An important starting point is the extended mind hypothesis[3], the idea that cognition extends beyond the brain into the world at large. One example from the original paper - the case of Otto and Inga – illustrates the issue quite nicely. Inga hears about an exhibition at a museum that she recalls is on 53rd Street and sets off to see the artwork. Her neighbor Otto has dementia and so has made a practice of storing important information in a small notebook that he carries with him. When he hears of the exhibition, he consults his notebook, finds that the museum is on 53rd Street and, just like Inga, sets off for the same destination. Thus the cognitive function of storing information is mediated by the brain in one case and pen and paper in the other.
The claims of the extended mind hypothesis are radical: going beyond suggesting that human cognition relies on external structures for scaffolding and support, the extended mind thesis suggests that the physical vehicles that realize (at least some of) our cognitive processes lie outside of the bounds of the skull. Yet the concept resonates with a key feature of modern life: for many, there is a growing sense that computers, smartphones, and increasingly ‘the internet of things’ function as sophisticated extensions of our cognitive toolkit[4]. Conceiving of the mind as a blend between brain and algorithm challenges long-held assertions that there is something exceptional about the brain[5], but one ignores reality at one’s peril. Of late, I have begun to refer to the entire suite of algorithmic agents as "Technologies of the Extended Mind."
If we return to the question of privacy and situate the discussion in the context of a worldview that considers "Technologies of the Extended Mind" as a growing reality, we see that there is some new and interesting terrain to explore. It is well-known that both breaches and oversharing of our digital information has grown from the occasional to an everyday event. But if "Technologies of the Extended Mind" really are extensions of our cognitive toolkits, at some point the ability of others (governments, corporations, employers, friends, hackers, and more) to glimpse this information crosses the line from being a run-of-the-mill invasion of privacy to a more worrisome intrusion upon privacy of thought. Defining this dividing line – even if it turns out to be a fuzzy boundary – is an important challenge for neuroethical discourse.

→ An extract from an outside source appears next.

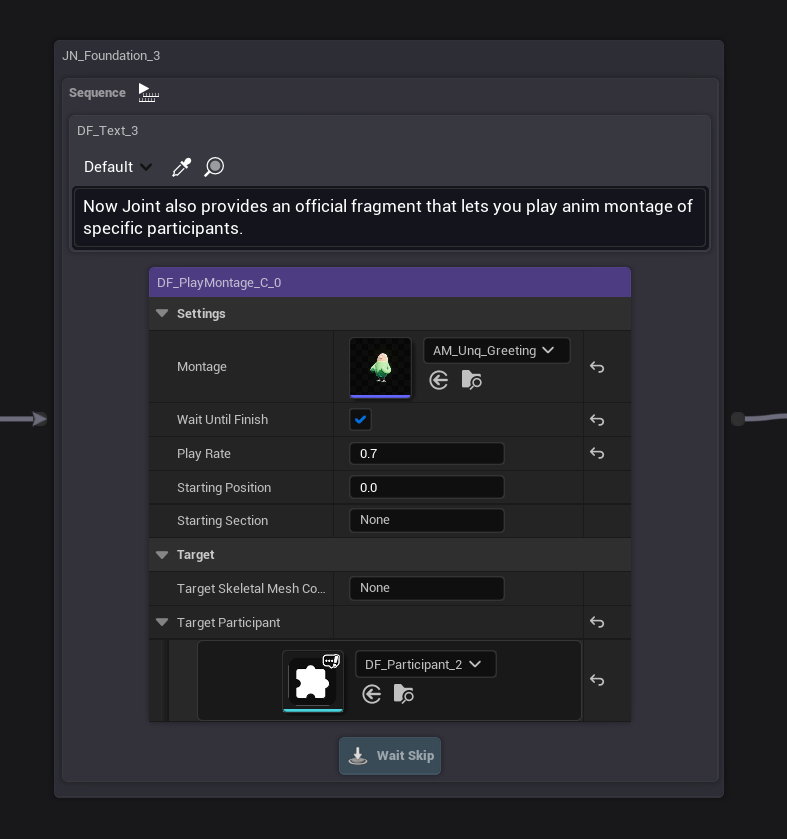Browse to Montage asset in Content Browser
Screen dimensions: 787x839
tap(472, 380)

The fundamental insight of Warren and Brandeis – that changes in technology require us to at least revisit if not update our moral norms – is as relevant today as it was 125 years ago.
REFERENCES
1. Warren, S. D. & Brandeis, L. D. The Right to Privacy. Harvard Law Review 4, 193 (1890).

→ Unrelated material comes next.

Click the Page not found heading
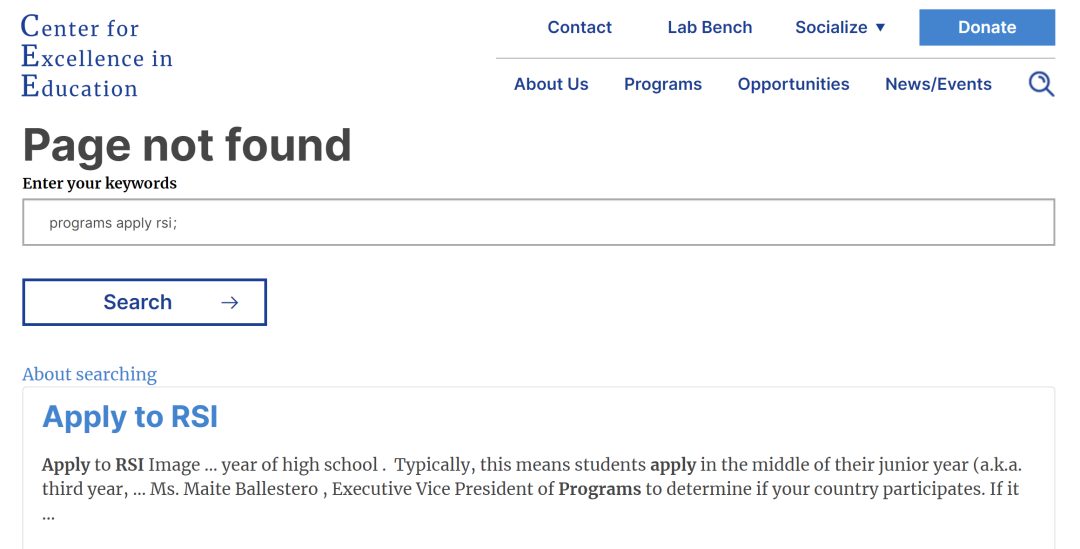 tap(187, 145)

2. Sprenger, P. Sun on Privacy: “Get Over It." Wired News (1999).
3. Clark, A. & Chalmers, D. The extended mind. Analysis 58, 7–19 (1998).
4. Pew Research Center. Digital Life in 2025. 1–61 (2014) at http://www.pewinternet.org/2014/03/11/digital-life-in-2025/
5. Reiner, P. B. The rise of neuroessentialism. in: Oxford Handbook of Neuroethics (eds. Illes, J. & Sahakian, B. J.) 161–175 (Oxford University Press, 2011).